● Input data:
────────

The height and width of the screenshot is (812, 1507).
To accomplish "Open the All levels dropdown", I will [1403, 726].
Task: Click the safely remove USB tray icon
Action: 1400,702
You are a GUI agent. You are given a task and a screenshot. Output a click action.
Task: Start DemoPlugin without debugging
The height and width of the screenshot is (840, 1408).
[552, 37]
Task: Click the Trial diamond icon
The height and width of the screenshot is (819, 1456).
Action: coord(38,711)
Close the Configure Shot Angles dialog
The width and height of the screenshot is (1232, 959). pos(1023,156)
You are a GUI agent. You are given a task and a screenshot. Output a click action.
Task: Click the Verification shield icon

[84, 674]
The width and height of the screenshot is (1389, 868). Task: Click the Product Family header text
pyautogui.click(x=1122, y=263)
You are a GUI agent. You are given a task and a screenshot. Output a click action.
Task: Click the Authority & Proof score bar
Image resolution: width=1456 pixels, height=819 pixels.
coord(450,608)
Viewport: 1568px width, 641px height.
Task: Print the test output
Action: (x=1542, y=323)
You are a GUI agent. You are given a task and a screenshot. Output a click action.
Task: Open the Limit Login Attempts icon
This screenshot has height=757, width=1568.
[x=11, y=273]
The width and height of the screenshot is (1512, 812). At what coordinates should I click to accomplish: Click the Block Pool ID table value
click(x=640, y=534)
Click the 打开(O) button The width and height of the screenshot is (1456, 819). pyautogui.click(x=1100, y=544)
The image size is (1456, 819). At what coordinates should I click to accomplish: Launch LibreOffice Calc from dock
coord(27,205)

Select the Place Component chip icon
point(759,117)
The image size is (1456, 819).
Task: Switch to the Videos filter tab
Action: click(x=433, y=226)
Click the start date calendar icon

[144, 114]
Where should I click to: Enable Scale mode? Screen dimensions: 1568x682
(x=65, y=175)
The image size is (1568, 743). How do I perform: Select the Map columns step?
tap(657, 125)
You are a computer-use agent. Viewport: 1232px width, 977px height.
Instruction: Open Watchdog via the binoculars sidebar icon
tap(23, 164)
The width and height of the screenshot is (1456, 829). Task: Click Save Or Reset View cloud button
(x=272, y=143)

────────

● What is expected:
Your output should consist only of the lines from the one containing "The width and height of the screenshot is (1456, 829)." to the end of the records above, each retyped exactly.

● Expected answer:
The width and height of the screenshot is (1456, 829). Task: Click Save Or Reset View cloud button
(x=272, y=143)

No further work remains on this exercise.